La marketplace professionnelle Amazon Business arrive en Belgique. Le groupe américain vient d’installer à Bruxelles une antenne officielle dédiée à ses clients professionnels, alors que son offre B2B était déjà active dans onze pays. Un canal d’achat de plus pour les exploitants sous enseigne.
Amazon vient d’implanter à Bruxelles une antenne officielle destinée à fournir des clients professionnels, rapporte jeudi le magazine belge du retail et des biens de grande consommation Gondola. La marketplace B2B du groupe, Amazon Business, opérait jusqu’ici dans onze pays sans disposer de plateforme dédiée au marché belge. L’arrivée referme un décalage qui durait depuis des années entre l’offre grand public d’Amazon en Belgique et son offre professionnelle.

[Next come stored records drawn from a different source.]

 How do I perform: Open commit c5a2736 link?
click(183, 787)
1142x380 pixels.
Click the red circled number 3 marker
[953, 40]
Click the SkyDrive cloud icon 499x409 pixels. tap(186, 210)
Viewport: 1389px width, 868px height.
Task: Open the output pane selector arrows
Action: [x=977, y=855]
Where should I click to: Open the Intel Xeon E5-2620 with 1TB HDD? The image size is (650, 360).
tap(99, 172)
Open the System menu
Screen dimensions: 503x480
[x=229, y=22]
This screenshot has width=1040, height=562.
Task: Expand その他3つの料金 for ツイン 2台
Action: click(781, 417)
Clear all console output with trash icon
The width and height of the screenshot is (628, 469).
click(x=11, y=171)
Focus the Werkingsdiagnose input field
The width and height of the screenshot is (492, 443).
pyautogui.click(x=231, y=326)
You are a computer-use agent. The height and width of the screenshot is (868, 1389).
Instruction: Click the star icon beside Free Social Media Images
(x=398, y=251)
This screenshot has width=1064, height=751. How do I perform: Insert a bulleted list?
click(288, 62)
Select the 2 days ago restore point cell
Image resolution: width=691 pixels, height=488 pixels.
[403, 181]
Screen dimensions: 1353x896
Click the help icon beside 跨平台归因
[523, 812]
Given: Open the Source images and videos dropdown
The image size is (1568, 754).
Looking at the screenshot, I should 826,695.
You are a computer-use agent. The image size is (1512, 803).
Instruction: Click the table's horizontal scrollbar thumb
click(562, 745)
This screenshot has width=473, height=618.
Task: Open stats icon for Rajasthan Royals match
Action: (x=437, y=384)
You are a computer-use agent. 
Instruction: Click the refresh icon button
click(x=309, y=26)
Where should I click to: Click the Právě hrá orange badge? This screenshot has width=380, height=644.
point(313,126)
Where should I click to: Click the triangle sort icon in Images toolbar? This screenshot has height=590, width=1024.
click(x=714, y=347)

Onze pays servis, la Belgique restée sans plateforme dédiée
Le retard belge n’était pas anodin. Une entreprise belge qui voulait acheter via Amazon Business passait par une boutique étrangère, avec les frictions habituelles : facturation, langue de l’interface, délais et conditions de retour calibrés pour un autre marché.
L’installation d’une antenne à Bruxelles change ce point de départ. Elle donne au groupe un interlocuteur local pour démarcher les acheteurs professionnels, un travail de terrain que la seule présence en ligne ne remplace pas quand il s’agit de contrats-cadres et de volumes récurrents.
Deux volets distincts, acheter et vendre
La confusion est facile, elle vaut d’être levée. Amazon Business est le volet achat : il s’adresse aux entreprises et aux organisations qui s’approvisionnent. Le volet vente, lui, existe déjà en Belgique à travers la boutique amazon.com.be, qui accueille des vendeurs tiers.
Sur ce second volet, le tarif est public : un compte de vente professionnel coûte 39 euros HTVA par mois, auxquels s’ajoutent les frais de vente prélevés sur chaque transaction. Un exploitant sous enseigne peut donc être concerné des deux côtés, comme acheteur pour ses consommables et comme vendeur pour écouler un stock ou une gamme propre, à condition que son contrat de réseau l’autorise.
Un concurrent de plus pour les centrales et le commerce de gros
Le calendrier est parlant. La même semaine, Colruyt Group annonçait l’ouverture le 16 septembre de son neuvième magasin Colruyt Professionals, sur l’ancien site Makro de Deurne, dans la province d’Anvers. Deux mouvements convergents, en ligne et en dur, sur le même client : le commerçant, l’exploitant horeca, l’indépendant qui achète en gros.
Pour un exploitant sous enseigne, la question centrale reste contractuelle. Un candidat à la franchise a intérêt à vérifier, dans le projet de contrat et dans le document d’information particulier, l’étendue exacte de son obligation d’approvisionnement auprès de la centrale, et la liste des familles de produits qu’il peut acheter librement ailleurs.
Ce que l’annonce ne dit pas encore
Plusieurs paramètres manquent pour mesurer l’impact réel. L’étendue du catalogue proposé aux acheteurs belges, les délais de livraison depuis les centres de distribution européens, l’existence ou non d’une équipe commerciale bilingue et la disponibilité des services de gestion des achats en interne restent à préciser.
Le signal à surveiller sera la réaction des fournisseurs installés. Si les grossistes et les centrales belges alignent leurs conditions sur celles de la plateforme, les exploitants indépendants y gagneront des deux côtés. Dans le cas contraire, la pression se déplacera vers les clauses d’approvisionnement des contrats de réseau, qui sont précisément le terrain sur lequel se négocie aujourd’hui l’autonomie d’un franchisé belge.